(Beginning of DOCUMENT EXTRACT)

The weather in D.C. was glorious this Memorial Day weekend, and we hope you enjoyed it. Unfortunately, many federal IT workers had to spend the weekend dealing with a spike in malware infections. Hopefully they can get outside and enjoy the lovely spring day today. Welcome to the weekly news kickoff. Enjoy these highlights.
Malware Infections Spike on Memorial Day in DC
Federal Times reports that researchers at EnigmaSoftware.com found malware infections increased by 29.8% nationwide on federal holidays, while the DC-area saw an average increase of 51.7%. On Memorial Day, that average jumped to 63%. Malware infections tend to spike at times when users are more likely to be home, such as corporate holidays. In DC, those numbers skyrocket when government employees are on vacation, particularly on federal holidays.

(End of DOCUMENT EXTRACT)
(Beginning of SUPPLIED INFORMATION)

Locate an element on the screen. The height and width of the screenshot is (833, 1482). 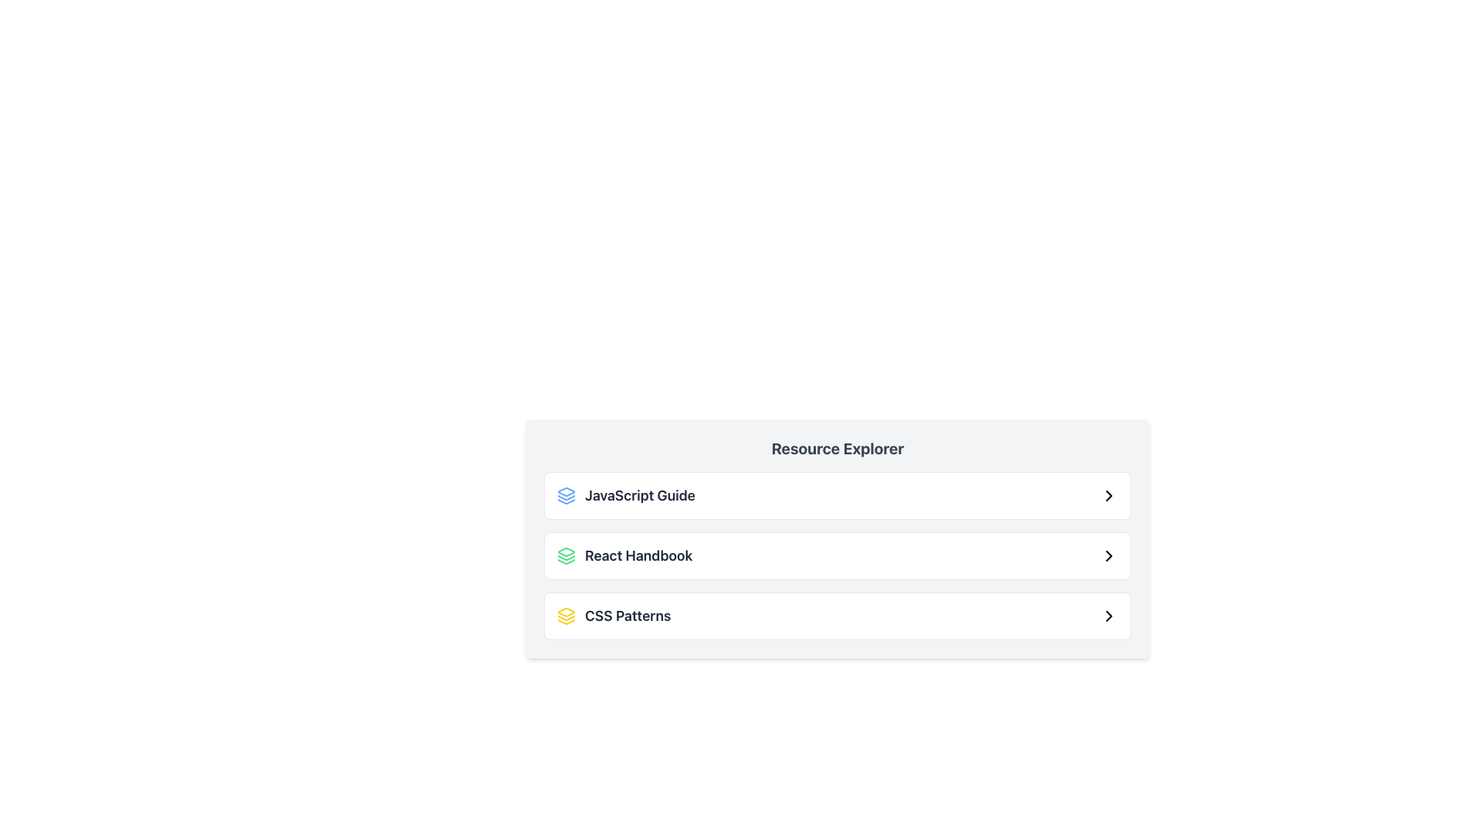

(End of SUPPLIED INFORMATION)

ACTIVITY — Decide whether each statement agrees with the text on the malware spike in D.C., answering yes or no and quoting the words of the text that decide it. (a) Malware infections rose 29.8% nationwide on federal holidays. (b) The DC-area increase on Memorial Day was smaller than its average holiday increase. (c) The weather in D.C. was poor over the Memorial Day weekend.

RESULT —
(a) Yes: "malware infections increased by 29.8% nationwide on federal holidays"
(b) No: "On Memorial Day, that average jumped to 63%."
(c) No: "The weather in D.C. was glorious this Memorial Day weekend"